Source records:
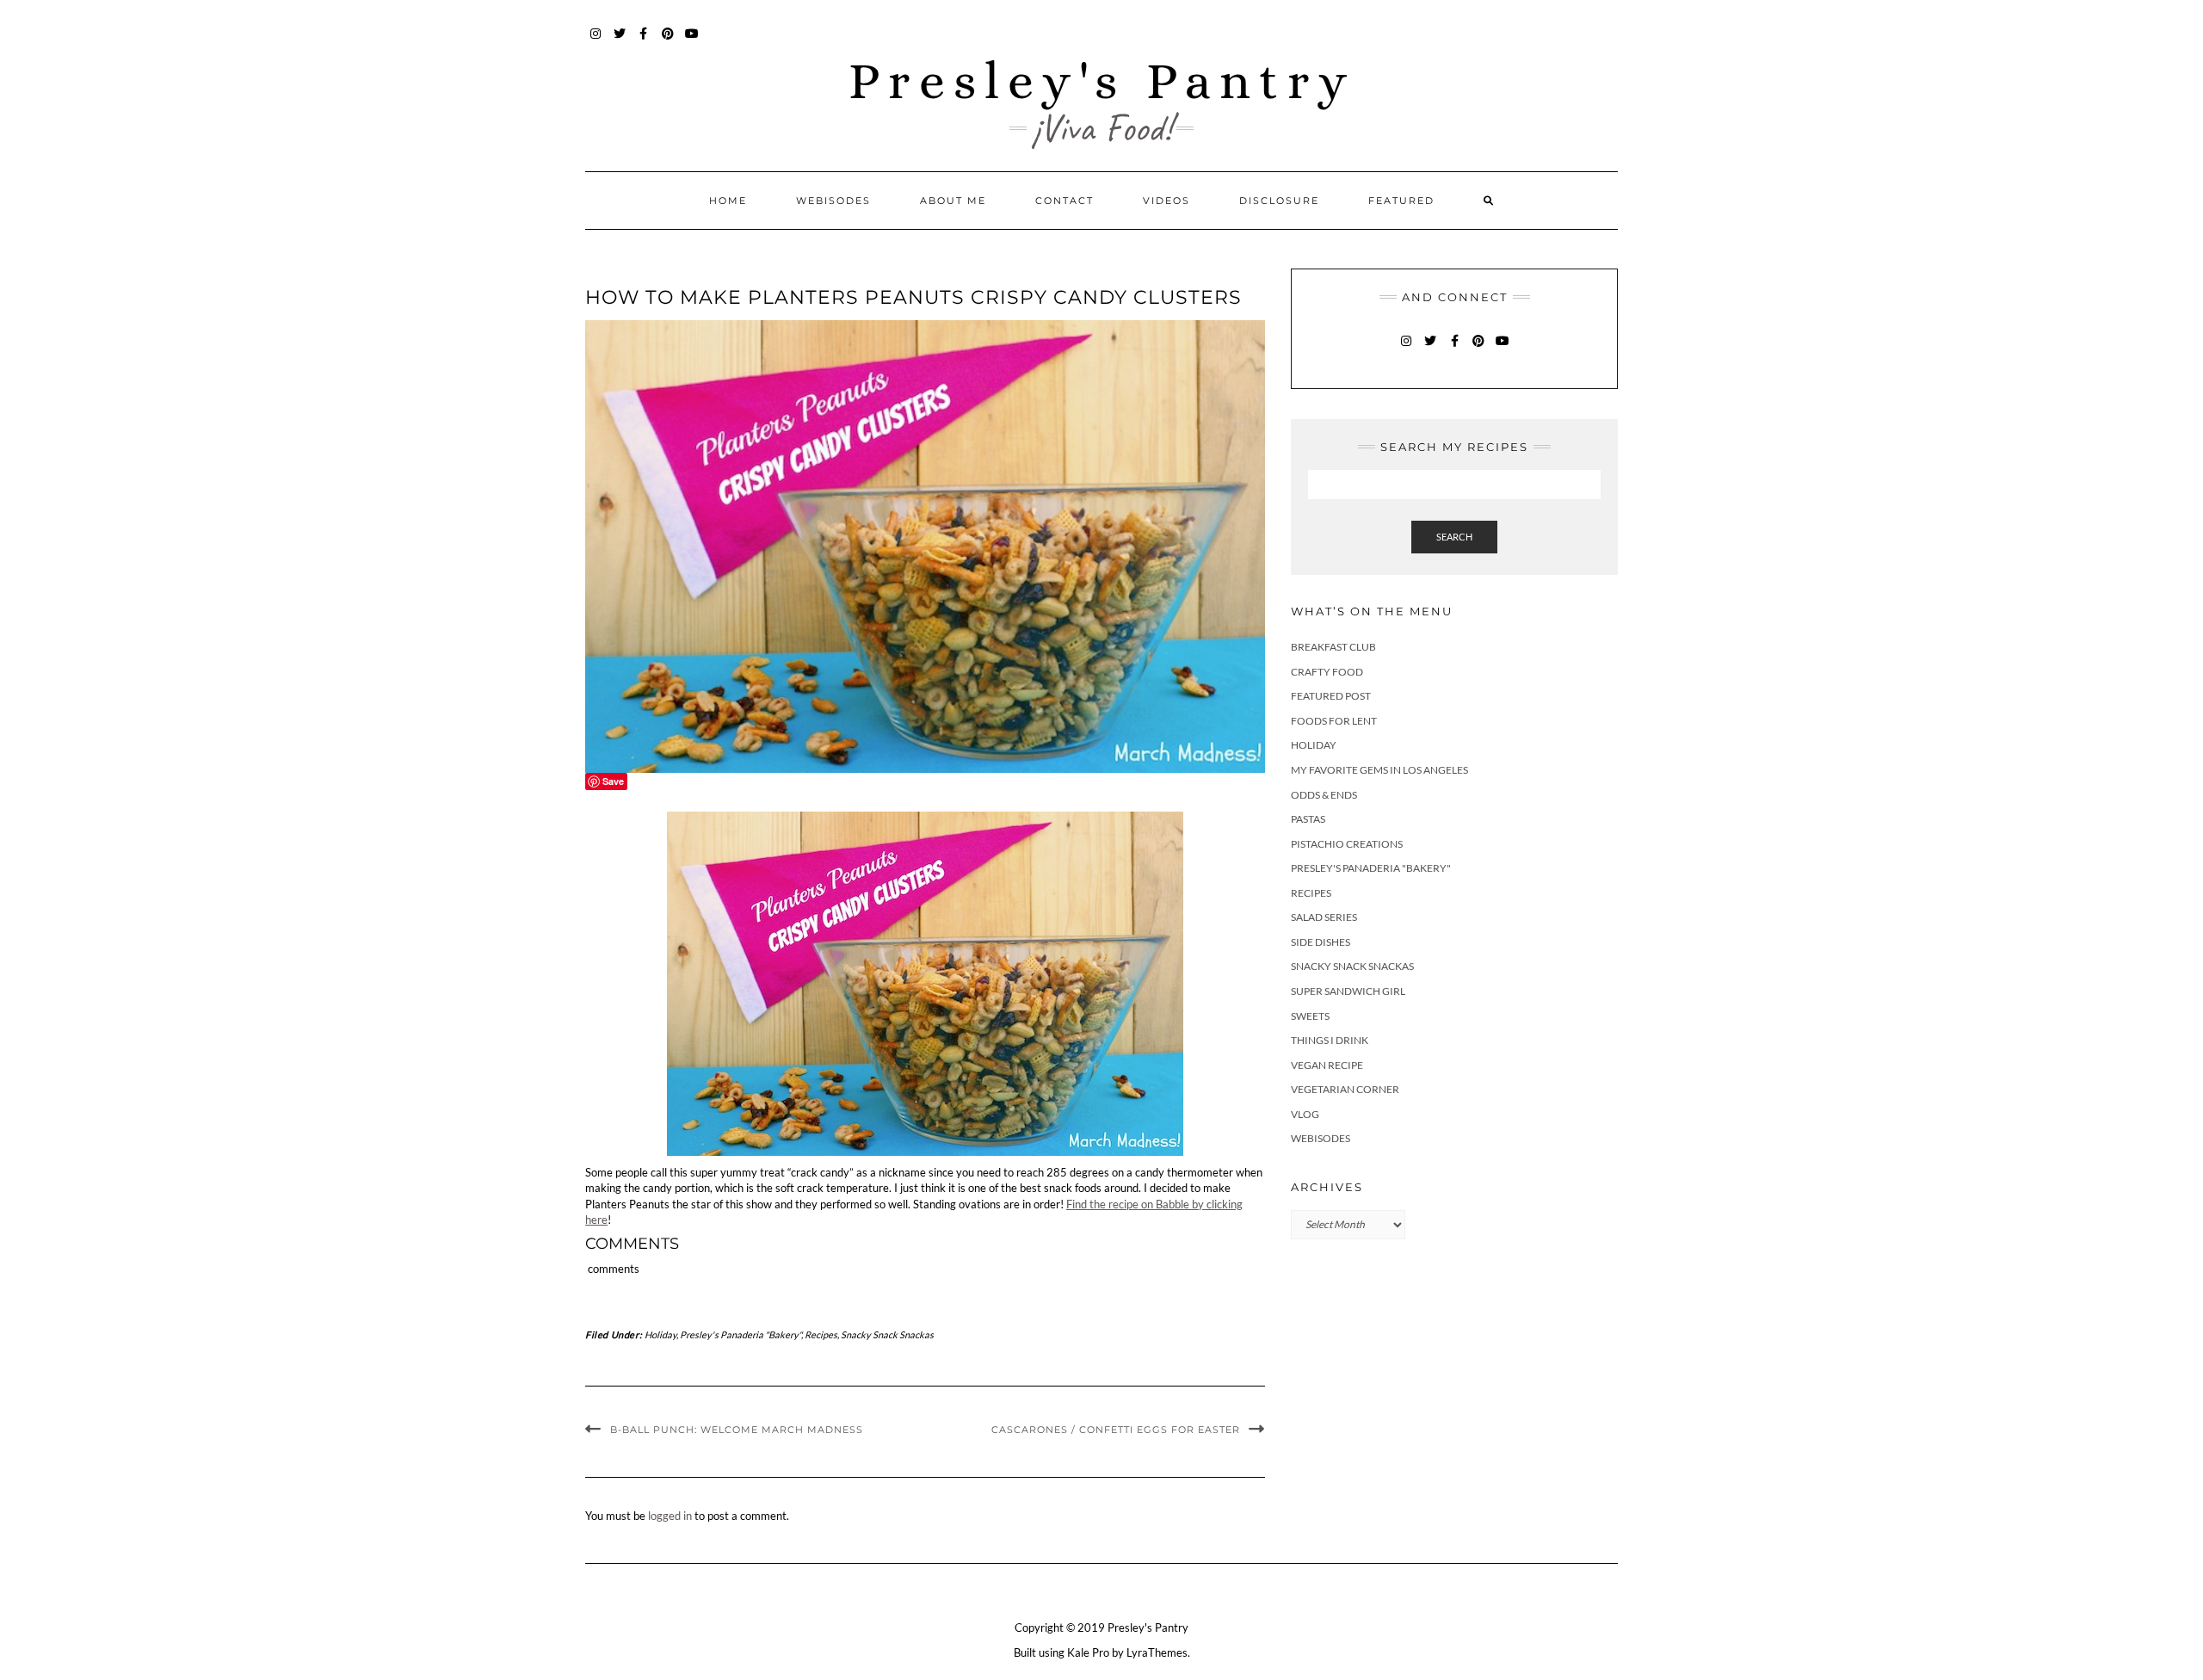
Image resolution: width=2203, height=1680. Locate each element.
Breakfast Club (1333, 646)
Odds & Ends (1324, 794)
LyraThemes (1157, 1652)
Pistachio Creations (1347, 843)
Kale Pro (1088, 1652)
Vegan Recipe (1327, 1065)
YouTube (692, 41)
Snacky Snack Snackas (887, 1334)
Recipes (821, 1334)
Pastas (1308, 818)
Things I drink (1329, 1040)
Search (1454, 536)
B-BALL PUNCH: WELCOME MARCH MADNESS (736, 1430)
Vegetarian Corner (1345, 1089)
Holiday (660, 1334)
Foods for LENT (1334, 720)
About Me (953, 201)
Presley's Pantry (1101, 80)
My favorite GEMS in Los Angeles (1379, 769)
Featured (1401, 201)
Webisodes (833, 201)
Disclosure (1279, 201)
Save (613, 781)
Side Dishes (1320, 942)
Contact (1064, 201)
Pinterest (668, 41)
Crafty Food (1327, 671)
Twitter (620, 41)
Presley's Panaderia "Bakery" (740, 1334)
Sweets (1310, 1016)
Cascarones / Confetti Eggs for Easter (1115, 1430)
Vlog (1305, 1114)
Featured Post (1331, 695)
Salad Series (1324, 917)
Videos (1166, 201)
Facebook (644, 41)
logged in (670, 1515)
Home (728, 201)
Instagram (596, 41)
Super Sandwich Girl (1348, 991)
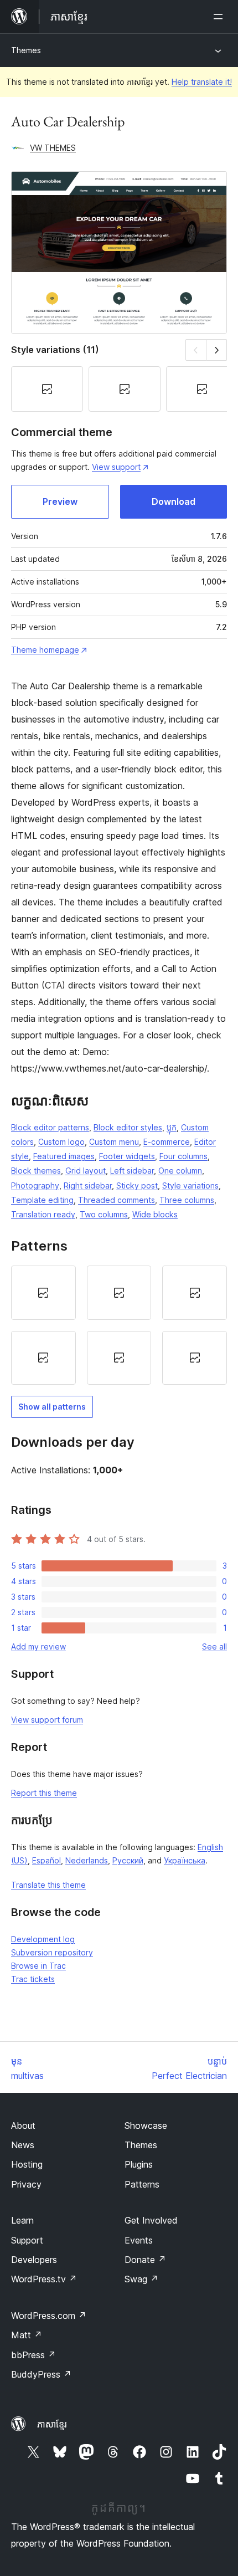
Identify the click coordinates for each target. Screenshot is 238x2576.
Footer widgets (127, 1156)
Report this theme (44, 1792)
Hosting (27, 2164)
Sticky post (137, 1185)
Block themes (36, 1170)
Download (173, 501)
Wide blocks (155, 1214)
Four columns (183, 1156)
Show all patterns (52, 1406)
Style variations (190, 1185)
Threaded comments (116, 1200)
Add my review (38, 1646)
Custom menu (114, 1141)
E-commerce (166, 1141)
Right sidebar (88, 1185)
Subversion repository (52, 1952)
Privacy (26, 2184)
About (23, 2125)
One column (180, 1170)
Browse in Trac (38, 1965)
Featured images (64, 1156)
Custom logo (61, 1141)
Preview (60, 501)
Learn (22, 2220)
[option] (43, 1293)
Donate (145, 2259)
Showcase (146, 2125)
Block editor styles (128, 1127)
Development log (43, 1939)
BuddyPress (41, 2374)
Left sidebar (132, 1170)
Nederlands (86, 1860)
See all (214, 1646)
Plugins (139, 2164)
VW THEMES (53, 147)
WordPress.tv (44, 2279)
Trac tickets (33, 1979)
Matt (26, 2335)
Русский (127, 1860)
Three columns (186, 1200)
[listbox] (119, 1325)
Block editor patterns (50, 1127)
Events (139, 2240)
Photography (35, 1185)
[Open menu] (220, 16)
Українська (184, 1860)
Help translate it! (202, 81)
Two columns (104, 1214)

Goal of the exercise:
Repeat, exactly as they stand above, the lines from the line with "E-commerce (166, 1141)" to the line with "Left sidebar (132, 1170)", both lines included.

Finished task:
E-commerce (166, 1141)
Right sidebar (88, 1185)
Subversion repository (52, 1952)
Privacy (26, 2184)
About (23, 2125)
One column (180, 1170)
Browse in Trac (38, 1965)
Featured images (64, 1156)
Custom logo (61, 1141)
Preview (60, 501)
Learn (22, 2220)
[option] (43, 1293)
Donate (145, 2259)
Showcase (146, 2125)
Block editor styles (128, 1127)
Development log (43, 1939)
BuddyPress (41, 2374)
Left sidebar (132, 1170)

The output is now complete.